Debout derrière son comptoir d’étain, occupé à verser dans des litres le contenu d’un énorme broc, le patron ne sembla pas médiocrement étonné de voir s’aventurer dans sa boutique deux hommes qui paraissaient appartenir à la classe élevée de la société. Mais M. Lecoq, comme Alcibiade, est partout chez lui et parle la langue technique de tous les milieux où il pénètre.

— N’avez-vous pas chez vous, demanda-t-il au marchand de vins, une société de huit ou dix hommes qui en attendent d’autres.

— Oui, monsieur, ces messieurs sont arrivés il y a une heure environ.

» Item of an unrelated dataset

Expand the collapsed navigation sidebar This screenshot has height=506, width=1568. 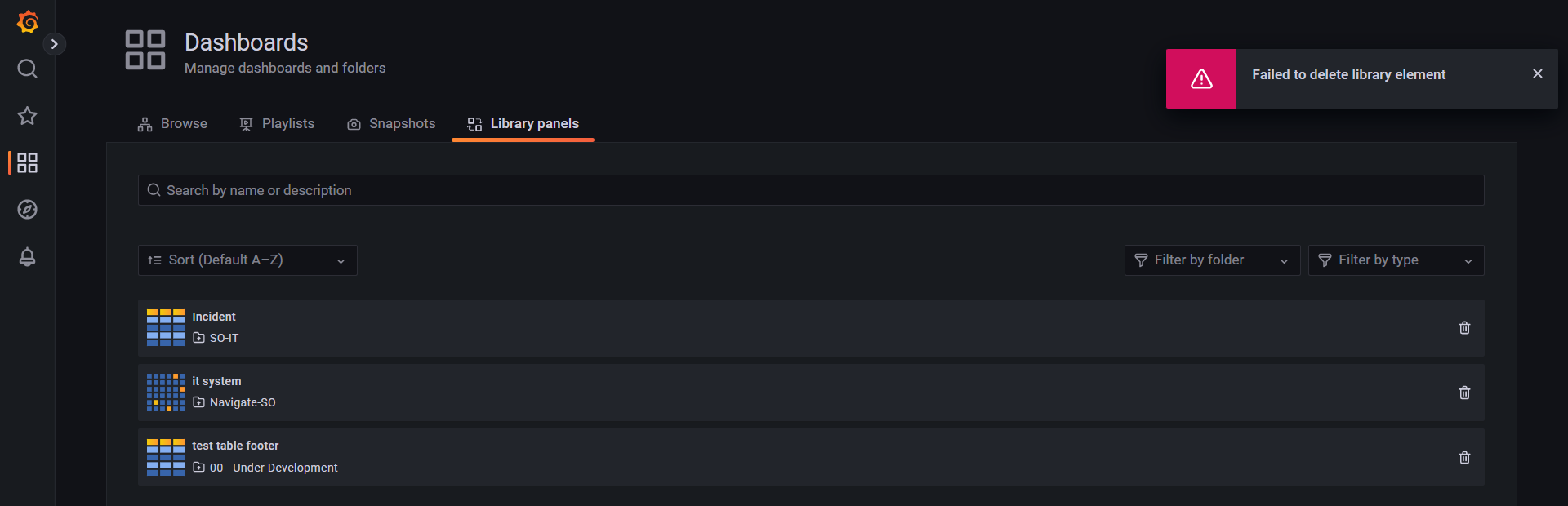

— Ils sont dans le grand cabinet du fond ? n’est-ce pas.

— Précisément, monsieur, répondit le débitant devenu subitement obséquieux.

Il ne savait pas précisément quel personnage l’interrogeait, mais il avait flairé quelque agent supérieur de la préfecture de police.

Dès lors, il ne fut point surpris de voir que ce monsieur si distingué connaissait, comme lui-même, les êtres de sa maison et ouvrait sans hésitation la porte du cabinet indiqué.

Dans ce grand compartiment du fond, séparé des autres par une simple cloison de verre dépoli, dix hommes à tournures variées buvaient en maniant des cartes grasses.

À l’entrée de M. Lecoq et du père Plantat, ils se levèrent respectueusement et ceux qui avaient conservé leur coiffure, chapeau ou casquette, la retirèrent.

— Bien, M. Job, dit l’agent de la sûreté à celui qui paraissait le chef de la troupe, vous êtes exact, je suis content. Vos six hommes me suffiront amplement, puisque je vois là mes trois commissionnaires de ce matin.

M. Job s’inclina, heureux d’avoir satisfait un maître qui n’est pas prodigue de témoignages d’approbation.